PBS automatically sets some variables when executing a job. The representatives of these environment variables are shown below.

Environment Variable Description
QSUB_JOBID Current job ID
QSUB_QUEUE Name of the queue submitted jobs
QSUB_WORKDIR Current directory submitted jobs
QSUB_PROCS Allocated number of processes when executing jobs
QSUB_THREADS Allocated number of threads per process when executing jobs
QSUB_CPUS Allocated number of CPU cores per process when executing jobs
QSUB_CPUS_ALLOC The number of CPU when converted from memory capacity to CPU cores
QSUB_MEMORY Upper limit of allocated memory per process when executing jobs
QSUB_PPN The number of placed processes per node when executing jobs

The following environment variables are being replaced or added from the original for the convenience of the users.

Environment variables Type Original variable name
QSUB_JOBID Replacement PBS_JOBID
QSUB_QUEUE Replacement PBS_O_CUEUE
QSUB_WORKDIR Replacement PBS_JOBDIR
QSUB_PROCS Addition
QSUB_THREADS Addition
QSUB_CPUS Addition
QSUB_CPUS_ALLOC Addition
QSUB_MEMORY Addition
QSUB_PPN Addition

Use mpiexec.hydra to execute the MPI program in the system B or C. (For Intel MPI) The mpiexec.hydra command works in conjunction with PBS, and automatically starts the process of the value specified by p of the -A option.

mpiexec.hydra ./a.out

As for a job submitted to a queue, its execution order is determined by the job-scheduling policy which is set up for each queue.
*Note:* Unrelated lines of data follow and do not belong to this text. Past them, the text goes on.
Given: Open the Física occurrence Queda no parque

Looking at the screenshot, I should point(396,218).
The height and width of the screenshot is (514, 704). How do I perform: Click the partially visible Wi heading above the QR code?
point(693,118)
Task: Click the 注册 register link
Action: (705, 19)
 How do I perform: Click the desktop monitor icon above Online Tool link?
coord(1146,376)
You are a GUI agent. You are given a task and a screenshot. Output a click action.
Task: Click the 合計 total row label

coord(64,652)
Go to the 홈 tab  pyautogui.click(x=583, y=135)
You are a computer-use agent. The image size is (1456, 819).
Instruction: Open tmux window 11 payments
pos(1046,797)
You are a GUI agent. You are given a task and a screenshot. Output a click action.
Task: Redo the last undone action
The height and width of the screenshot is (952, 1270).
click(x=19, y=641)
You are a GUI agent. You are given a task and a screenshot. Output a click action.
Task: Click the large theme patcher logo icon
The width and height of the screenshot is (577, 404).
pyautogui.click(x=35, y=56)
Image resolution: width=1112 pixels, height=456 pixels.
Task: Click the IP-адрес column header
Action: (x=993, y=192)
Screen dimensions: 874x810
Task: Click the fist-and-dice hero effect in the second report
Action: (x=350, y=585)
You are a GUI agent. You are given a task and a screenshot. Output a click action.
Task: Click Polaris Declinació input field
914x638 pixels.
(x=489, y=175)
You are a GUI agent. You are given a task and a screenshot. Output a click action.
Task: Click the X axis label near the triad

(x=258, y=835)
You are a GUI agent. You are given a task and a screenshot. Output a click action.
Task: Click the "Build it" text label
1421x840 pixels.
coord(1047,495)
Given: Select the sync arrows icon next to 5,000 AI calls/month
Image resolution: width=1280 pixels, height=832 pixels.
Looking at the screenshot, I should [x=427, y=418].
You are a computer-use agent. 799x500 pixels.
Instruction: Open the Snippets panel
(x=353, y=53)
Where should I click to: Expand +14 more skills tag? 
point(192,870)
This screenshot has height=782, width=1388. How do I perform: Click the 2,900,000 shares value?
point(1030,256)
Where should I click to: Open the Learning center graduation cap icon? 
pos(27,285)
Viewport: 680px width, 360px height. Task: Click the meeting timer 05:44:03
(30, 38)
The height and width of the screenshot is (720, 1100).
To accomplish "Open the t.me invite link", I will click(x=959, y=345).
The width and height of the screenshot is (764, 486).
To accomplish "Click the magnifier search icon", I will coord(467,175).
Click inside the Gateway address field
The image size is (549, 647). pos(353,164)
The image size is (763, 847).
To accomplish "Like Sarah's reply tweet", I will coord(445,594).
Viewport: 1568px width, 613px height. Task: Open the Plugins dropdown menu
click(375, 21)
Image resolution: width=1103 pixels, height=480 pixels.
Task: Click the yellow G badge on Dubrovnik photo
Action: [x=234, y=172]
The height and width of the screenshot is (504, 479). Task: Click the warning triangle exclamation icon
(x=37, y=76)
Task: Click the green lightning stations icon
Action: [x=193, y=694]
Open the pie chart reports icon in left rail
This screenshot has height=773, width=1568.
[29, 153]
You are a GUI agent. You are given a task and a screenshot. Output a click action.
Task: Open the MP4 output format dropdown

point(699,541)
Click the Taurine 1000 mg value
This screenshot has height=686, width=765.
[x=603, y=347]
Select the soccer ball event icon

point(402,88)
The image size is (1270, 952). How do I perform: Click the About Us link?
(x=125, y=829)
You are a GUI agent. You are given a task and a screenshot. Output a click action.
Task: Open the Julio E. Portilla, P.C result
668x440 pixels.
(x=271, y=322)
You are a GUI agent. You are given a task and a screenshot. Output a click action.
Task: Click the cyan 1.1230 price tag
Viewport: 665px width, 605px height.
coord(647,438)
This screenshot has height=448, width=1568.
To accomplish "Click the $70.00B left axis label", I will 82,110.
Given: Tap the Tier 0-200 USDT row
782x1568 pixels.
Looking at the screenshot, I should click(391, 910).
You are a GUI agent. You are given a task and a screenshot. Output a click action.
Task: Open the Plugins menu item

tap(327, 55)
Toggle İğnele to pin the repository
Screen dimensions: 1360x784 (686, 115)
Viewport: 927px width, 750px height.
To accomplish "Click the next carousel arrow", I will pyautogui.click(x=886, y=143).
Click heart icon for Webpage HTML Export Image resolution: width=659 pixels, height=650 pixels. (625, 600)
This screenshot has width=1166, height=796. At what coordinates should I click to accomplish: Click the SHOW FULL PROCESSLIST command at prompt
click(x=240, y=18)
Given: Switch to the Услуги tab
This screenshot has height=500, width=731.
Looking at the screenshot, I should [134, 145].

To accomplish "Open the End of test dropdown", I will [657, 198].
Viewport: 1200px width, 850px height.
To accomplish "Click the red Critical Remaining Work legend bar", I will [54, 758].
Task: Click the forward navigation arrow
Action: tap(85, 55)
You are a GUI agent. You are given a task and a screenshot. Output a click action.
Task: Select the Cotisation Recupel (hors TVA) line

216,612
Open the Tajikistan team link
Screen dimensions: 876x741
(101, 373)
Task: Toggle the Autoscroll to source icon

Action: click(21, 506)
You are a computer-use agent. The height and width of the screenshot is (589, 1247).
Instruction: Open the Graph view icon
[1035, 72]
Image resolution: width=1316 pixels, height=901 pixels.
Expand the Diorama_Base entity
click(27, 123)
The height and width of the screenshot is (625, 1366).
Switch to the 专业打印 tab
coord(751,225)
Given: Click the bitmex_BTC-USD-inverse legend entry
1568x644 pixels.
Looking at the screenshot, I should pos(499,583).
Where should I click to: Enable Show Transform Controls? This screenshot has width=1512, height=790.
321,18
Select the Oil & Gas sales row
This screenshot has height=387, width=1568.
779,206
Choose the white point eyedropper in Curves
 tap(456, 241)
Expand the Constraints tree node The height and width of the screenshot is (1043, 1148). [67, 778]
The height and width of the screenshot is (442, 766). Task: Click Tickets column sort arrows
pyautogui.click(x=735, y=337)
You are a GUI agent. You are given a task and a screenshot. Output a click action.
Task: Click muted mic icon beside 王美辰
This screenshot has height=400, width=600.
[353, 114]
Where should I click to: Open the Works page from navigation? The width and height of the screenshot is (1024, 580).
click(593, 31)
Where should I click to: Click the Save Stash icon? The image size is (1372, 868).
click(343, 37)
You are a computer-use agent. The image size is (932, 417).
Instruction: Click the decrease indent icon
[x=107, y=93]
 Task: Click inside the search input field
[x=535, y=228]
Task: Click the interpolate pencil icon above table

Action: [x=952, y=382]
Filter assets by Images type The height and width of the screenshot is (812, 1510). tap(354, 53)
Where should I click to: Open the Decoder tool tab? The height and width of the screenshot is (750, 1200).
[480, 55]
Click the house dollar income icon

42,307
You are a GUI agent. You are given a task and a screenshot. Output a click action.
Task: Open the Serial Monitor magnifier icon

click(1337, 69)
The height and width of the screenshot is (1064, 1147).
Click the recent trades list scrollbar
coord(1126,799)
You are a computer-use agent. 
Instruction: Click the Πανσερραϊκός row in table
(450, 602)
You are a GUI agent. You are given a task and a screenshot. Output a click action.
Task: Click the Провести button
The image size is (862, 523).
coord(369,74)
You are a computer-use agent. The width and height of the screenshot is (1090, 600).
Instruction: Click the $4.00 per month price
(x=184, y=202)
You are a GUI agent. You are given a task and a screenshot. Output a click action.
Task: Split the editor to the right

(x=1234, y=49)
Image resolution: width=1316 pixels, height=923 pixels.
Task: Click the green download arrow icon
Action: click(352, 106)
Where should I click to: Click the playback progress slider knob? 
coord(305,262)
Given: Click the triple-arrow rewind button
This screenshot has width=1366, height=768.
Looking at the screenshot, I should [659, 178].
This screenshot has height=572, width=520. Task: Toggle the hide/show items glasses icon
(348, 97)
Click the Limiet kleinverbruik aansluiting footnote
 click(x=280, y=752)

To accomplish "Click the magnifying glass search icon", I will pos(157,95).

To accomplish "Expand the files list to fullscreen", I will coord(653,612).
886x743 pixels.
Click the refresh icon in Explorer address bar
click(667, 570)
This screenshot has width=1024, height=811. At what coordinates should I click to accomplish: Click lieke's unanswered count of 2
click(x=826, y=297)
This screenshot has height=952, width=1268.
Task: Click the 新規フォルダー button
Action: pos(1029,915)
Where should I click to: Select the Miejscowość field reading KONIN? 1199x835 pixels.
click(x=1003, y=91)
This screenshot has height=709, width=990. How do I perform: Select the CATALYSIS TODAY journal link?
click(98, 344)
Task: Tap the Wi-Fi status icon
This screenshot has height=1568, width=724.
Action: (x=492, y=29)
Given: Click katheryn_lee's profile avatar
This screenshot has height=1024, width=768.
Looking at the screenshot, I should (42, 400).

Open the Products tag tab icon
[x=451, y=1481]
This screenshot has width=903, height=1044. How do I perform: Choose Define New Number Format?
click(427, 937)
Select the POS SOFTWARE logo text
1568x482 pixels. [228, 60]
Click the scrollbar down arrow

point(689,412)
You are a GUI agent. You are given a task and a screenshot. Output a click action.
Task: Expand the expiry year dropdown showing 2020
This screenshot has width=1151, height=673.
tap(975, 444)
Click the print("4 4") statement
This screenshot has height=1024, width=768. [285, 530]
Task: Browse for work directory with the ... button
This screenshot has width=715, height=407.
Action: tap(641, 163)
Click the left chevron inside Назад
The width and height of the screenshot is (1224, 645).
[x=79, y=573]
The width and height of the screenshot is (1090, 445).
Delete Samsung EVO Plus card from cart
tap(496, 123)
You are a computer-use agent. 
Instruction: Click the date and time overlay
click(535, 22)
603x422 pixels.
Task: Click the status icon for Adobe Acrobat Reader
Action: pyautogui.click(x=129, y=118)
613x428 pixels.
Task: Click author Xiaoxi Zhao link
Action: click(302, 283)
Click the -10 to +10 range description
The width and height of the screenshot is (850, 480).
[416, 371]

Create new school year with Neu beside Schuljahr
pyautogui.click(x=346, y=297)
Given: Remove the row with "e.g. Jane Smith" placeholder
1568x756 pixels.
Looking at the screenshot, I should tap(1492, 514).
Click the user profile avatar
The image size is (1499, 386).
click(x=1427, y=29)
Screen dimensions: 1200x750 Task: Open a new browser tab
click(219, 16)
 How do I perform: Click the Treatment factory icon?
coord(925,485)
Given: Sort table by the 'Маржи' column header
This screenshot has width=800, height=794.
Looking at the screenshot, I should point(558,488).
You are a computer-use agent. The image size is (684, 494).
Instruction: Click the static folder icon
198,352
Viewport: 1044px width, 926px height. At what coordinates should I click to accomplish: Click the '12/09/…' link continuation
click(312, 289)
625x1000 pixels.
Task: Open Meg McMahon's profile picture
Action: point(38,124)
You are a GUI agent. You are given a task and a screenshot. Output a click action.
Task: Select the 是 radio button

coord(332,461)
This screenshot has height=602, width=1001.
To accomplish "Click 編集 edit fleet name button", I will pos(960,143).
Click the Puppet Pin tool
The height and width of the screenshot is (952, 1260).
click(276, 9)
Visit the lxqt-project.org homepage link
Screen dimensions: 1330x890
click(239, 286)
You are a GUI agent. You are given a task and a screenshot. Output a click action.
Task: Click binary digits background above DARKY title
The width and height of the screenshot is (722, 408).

In the System B and C, policies are set fixedly as shown bellow (We plan to implement the function to change the policies in the future.)

Policy Setting
SCHEDULING_POLICY
(policy for determining the executing order of a submitted job)
fcfs
(The submitted jobs are executed on a first-come, first-served basis.)
PASSING_POLICY
(policy for executing a job prior to a waiting job)
pass
(If the computing resources are adequate to run a particular job, the job are executed before jobs waiting to be executed.)

Jobs Report A jobs report is created when a job is completed. The report includes the following three information:

  • Standard output of a job
  • Standard error output of a job
  • Job information

Files created by default If the option related to the report output is not used, files are created by following the naming convention as shown below.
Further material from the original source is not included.